June 1, 2010

Information About Proliferative Endometrium

Posted in Category : Women's Health

A proliferative endometrium is part of the normal menstrual cycle of a fertile woman. The entire process is controlled by the pituitary gland, the ovaries and follicles that are developing in the uterus. The process is at its peak during ovulation and this is when the endometrium is at its growth phase. When pregnancy is not detected, the entire endometrium should be destroyed and shed in the menses. This is what causes the bleeding. Curiously, this is a cycle that finds a mirror in other mammals as well but it is only human and great ape females that the endometrium is shed; in other mammals, it is simply reabsorbed into the body.

The endometrium is proliferative in the follicular phase. This can be better explained with the use of a time line. Assume that day 1 starts with the first day of a period. This is when the levels of luteinizing hormone or LH, follicle stimulating hormone or FSH, estrogen, and progesterone are all equal. During menses the endometrium is being shed. After a period is over on day 5, the levels of FSH from the pituitary gland cause the development and stimulation of follicles or immature ova.
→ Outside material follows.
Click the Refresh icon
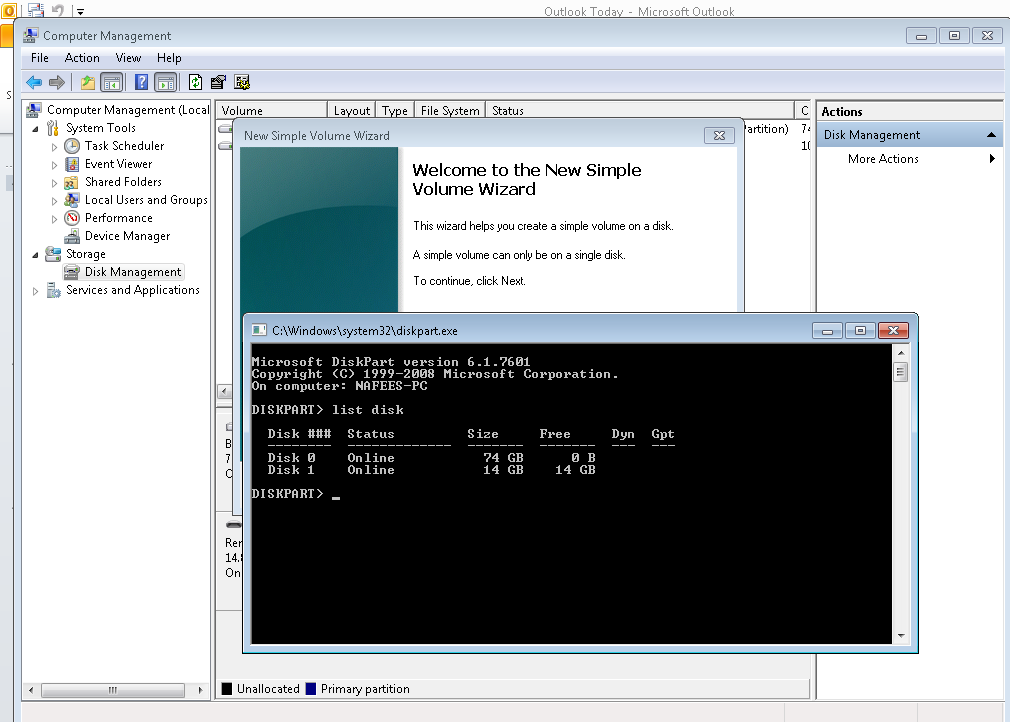Viewport: 1010px width, 722px height. 195,81
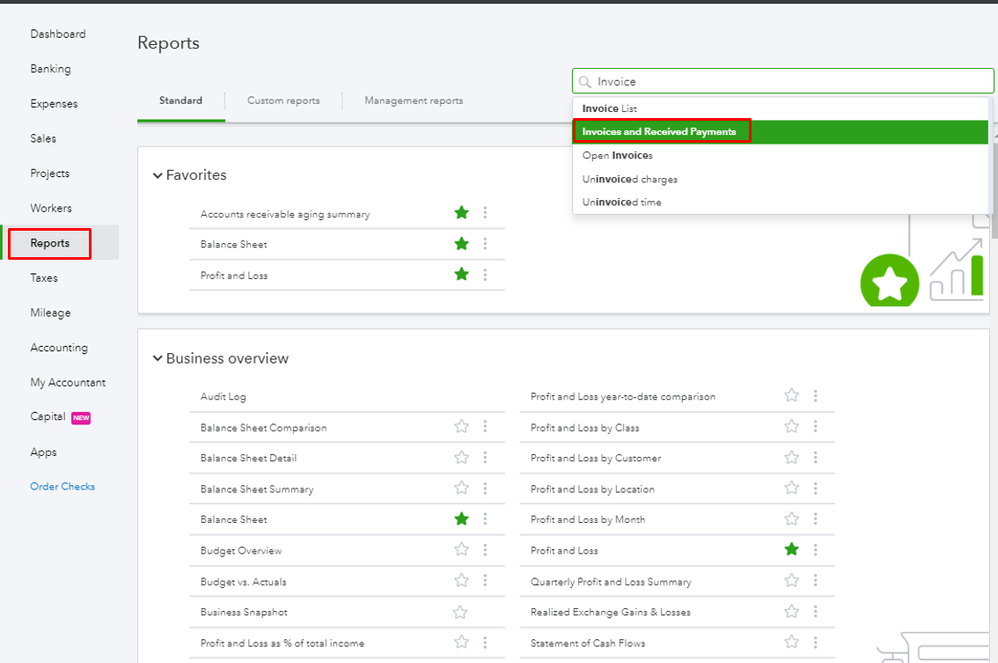The image size is (998, 663).
Task: Click the search magnifier icon in report search
Action: 585,82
The ova then secrete Gondaotropin Releasing Hormones, estrogen, as well as LH. This starts a race for the most dominant follicle to mature into an egg. Estradiol secretions reach their peak around day 14 where ovulation takes place. This is the time when a dominant follicle has emerged and causes the shutdown of the other hormones, effectively destroying the competing follicles. Ovulation can best be termed as the “heat” period when the body is preparing for fertilization of the mature ovum. Between this period and day 28, progesterone takes over as the dominant hormone where it maintains the endometrium in its current size and ensures that a period does not occur. If fertilization is not detected by secretions of Human Chorionic Gonadotrophin or HCG from a fetal cell, progesterone production shuts down and the cycle will start all over again.
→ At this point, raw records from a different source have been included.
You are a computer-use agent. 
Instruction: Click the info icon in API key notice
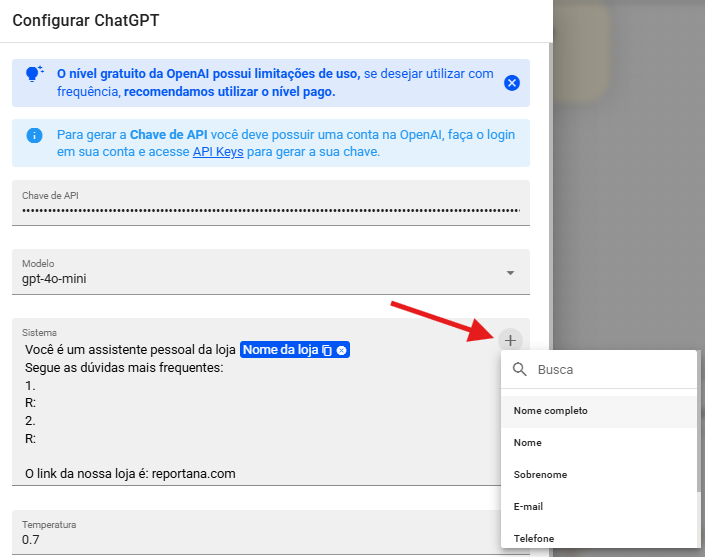[34, 135]
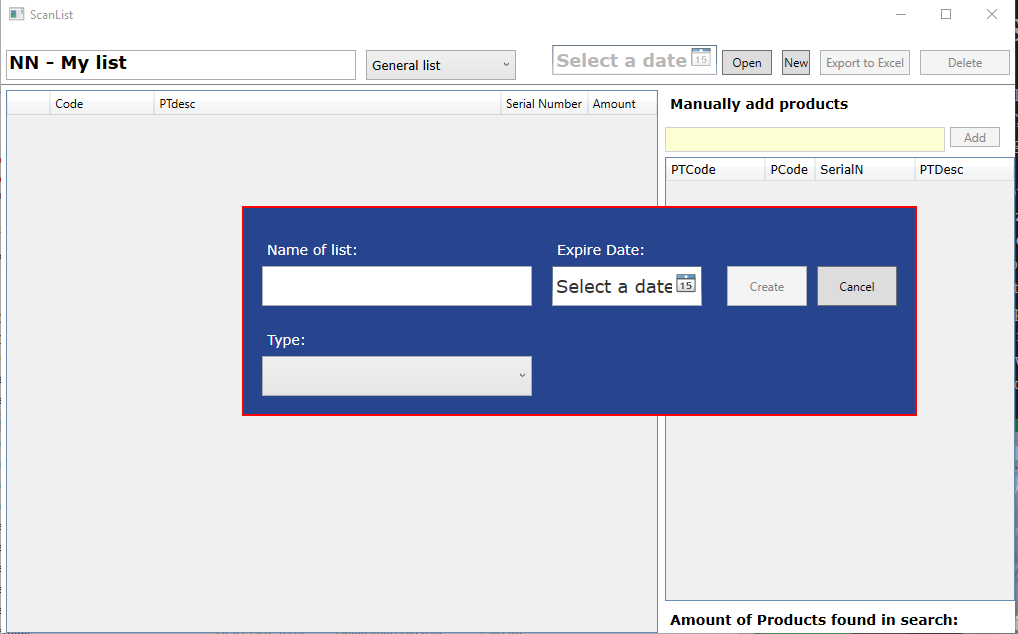Expand the General list dropdown
The height and width of the screenshot is (634, 1018).
click(x=440, y=65)
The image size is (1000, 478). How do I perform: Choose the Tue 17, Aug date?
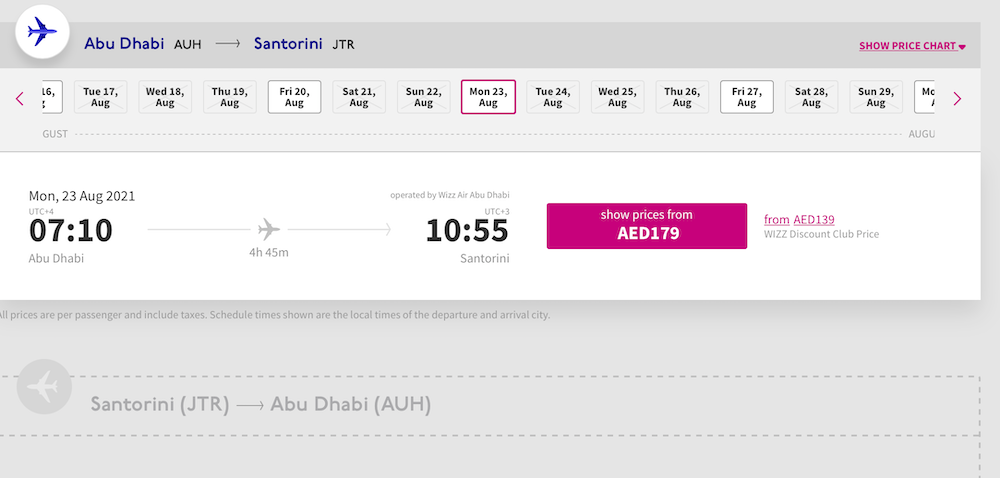(100, 97)
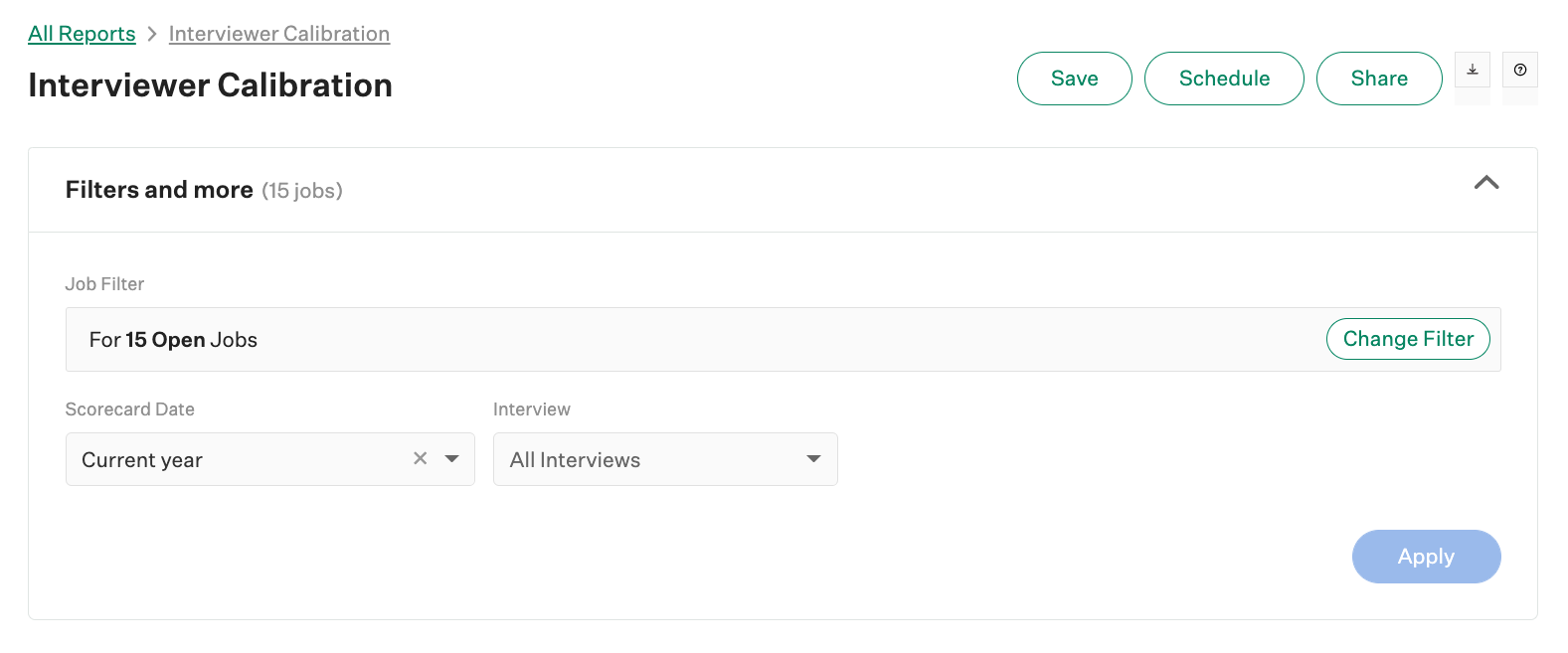Open the help icon beside download

[1520, 70]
The proliferation of the endometrium can sometimes go out of control and grow into the myometrium in adenomyosis, in to the ovaries and fallopian tubes in endometriosis, and ecotopically in any direction. Treating this condition requires that progesterones like norethisterone which is administered from day 1 until day 20. This is done to ensure that the endometrium remains inactive and is broken down with each successive period.